Re: [alto] Chair review of path-vector-13 (Part 1 of 2)

kaigao@scu.edu.cn Fri, 19 February 2021 16:18 UTC

Date: Sat, 20 Feb 2021 00:18:18 +0800
From: kaigao@scu.edu.cn
To: Vijay Gurbani <vijay.gurbani@gmail.com>
Cc: draft-ietf-alto-path-vector@ietf.org, IETF ALTO <alto@ietf.org>
In-Reply-To: <CAMMTW_+j7L6K3t8rU2ooDxkiGMBeZE9byaiekj7htAeFyLPxPQ@mail.gmail.com>
References: <CAMMTW_+j7L6K3t8rU2ooDxkiGMBeZE9byaiekj7htAeFyLPxPQ@mail.gmail.com>
Content-Type: multipart/mixed; boundary="----=_Part_335840_1972817059.1613751498806"
MIME-Version: 1.0
Message-ID: <16417868.1747f.177bb15b837.Coremail.kaigao@scu.edu.cn>
Archived-At: <https://mailarchive.ietf.org/arch/msg/alto/0V-LL8dk5LRvO2zQ0F6hUYwYi-g>
Subject: Re: [alto] Chair review of path-vector-13 (Part 1 of 2)
Precedence: list

Hi Vijay and the ALTO WG,




Thanks very much for the review!




We have taken a first pass of the document addressing the comments. Please see our responses inline. The latest document is also attached in the email.




Best,

Kai



-----Original Messages-----
From:"Vijay Gurbani" <vijay.gurbani@gmail.com>
Sent Time:2021-02-08 23:35:13 (Monday)
To: draft-ietf-alto-path-vector@ietf.org
Cc: "IETF ALTO" <alto@ietf.org>
Subject: Chair review of path-vector-13 (Part 1 of 2)

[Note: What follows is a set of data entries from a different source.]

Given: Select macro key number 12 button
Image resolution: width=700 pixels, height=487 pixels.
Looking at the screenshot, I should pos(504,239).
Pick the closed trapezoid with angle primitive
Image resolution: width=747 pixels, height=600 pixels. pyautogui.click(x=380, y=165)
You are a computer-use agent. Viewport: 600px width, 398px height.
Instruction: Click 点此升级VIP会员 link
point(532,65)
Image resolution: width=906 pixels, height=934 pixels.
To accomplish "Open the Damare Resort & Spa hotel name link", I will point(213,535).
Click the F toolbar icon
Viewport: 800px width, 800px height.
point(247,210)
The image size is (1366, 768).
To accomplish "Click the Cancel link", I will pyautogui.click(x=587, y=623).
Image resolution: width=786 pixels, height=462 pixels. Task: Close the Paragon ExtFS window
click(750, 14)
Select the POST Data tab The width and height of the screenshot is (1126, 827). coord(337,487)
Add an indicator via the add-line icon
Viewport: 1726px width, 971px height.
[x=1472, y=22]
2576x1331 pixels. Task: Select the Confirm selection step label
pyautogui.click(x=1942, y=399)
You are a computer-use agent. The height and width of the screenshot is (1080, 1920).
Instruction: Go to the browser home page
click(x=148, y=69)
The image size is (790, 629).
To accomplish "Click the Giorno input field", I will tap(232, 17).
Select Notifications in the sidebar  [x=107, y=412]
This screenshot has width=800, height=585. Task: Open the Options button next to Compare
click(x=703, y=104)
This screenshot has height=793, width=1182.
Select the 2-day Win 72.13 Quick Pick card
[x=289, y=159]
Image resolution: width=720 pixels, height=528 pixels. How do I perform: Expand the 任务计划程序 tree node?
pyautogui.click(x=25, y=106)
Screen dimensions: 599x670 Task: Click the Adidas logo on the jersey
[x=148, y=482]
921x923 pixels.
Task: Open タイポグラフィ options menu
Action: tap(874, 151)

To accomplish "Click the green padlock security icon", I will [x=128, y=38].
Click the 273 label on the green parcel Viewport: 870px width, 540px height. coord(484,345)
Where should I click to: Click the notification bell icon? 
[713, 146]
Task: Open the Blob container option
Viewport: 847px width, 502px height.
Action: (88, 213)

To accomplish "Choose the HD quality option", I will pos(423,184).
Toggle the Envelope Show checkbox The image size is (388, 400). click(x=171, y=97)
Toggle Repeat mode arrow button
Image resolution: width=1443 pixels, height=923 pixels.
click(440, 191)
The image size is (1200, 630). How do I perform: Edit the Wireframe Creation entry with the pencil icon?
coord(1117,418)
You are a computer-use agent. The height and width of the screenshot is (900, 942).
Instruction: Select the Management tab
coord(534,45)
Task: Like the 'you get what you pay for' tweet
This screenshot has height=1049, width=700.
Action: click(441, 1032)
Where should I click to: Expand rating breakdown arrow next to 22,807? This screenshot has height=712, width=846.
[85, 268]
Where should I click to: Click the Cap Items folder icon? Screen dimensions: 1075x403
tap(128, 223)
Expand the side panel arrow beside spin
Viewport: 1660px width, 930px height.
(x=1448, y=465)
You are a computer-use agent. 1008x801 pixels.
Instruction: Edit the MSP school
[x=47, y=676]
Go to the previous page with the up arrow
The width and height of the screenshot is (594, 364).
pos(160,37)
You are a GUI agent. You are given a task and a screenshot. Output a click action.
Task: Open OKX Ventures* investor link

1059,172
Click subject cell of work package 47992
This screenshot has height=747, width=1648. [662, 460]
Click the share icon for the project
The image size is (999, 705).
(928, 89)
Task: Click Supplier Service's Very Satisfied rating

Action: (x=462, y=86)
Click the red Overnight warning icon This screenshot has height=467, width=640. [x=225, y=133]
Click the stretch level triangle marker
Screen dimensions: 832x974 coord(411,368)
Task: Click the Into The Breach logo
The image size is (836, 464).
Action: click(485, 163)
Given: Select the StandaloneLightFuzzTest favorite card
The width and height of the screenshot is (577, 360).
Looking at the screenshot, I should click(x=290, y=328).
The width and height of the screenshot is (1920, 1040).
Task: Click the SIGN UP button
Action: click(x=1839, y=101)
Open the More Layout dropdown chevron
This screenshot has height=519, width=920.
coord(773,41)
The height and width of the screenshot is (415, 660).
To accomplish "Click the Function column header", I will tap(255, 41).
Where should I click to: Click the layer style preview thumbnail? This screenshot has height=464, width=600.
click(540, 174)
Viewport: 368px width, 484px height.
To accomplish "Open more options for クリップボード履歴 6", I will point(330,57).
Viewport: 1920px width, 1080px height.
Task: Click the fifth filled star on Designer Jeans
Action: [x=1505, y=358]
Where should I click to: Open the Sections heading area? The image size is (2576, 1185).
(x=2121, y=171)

Chair review from beginning of document to the end of S6.6.
Part 1 of 2.

Major:


- S4.1, below Figure 2:  Note that we do not have "availbw" defined in ALTO as a current cost metric, so it is not a good idea to use it here without qualifying it further.  If used as is, it creates confusion.  My advice would be to either qualify the use of "availbw" as a hypothetical cost metric, or choose an actual cost metric from the performance-metric draft and restate the example.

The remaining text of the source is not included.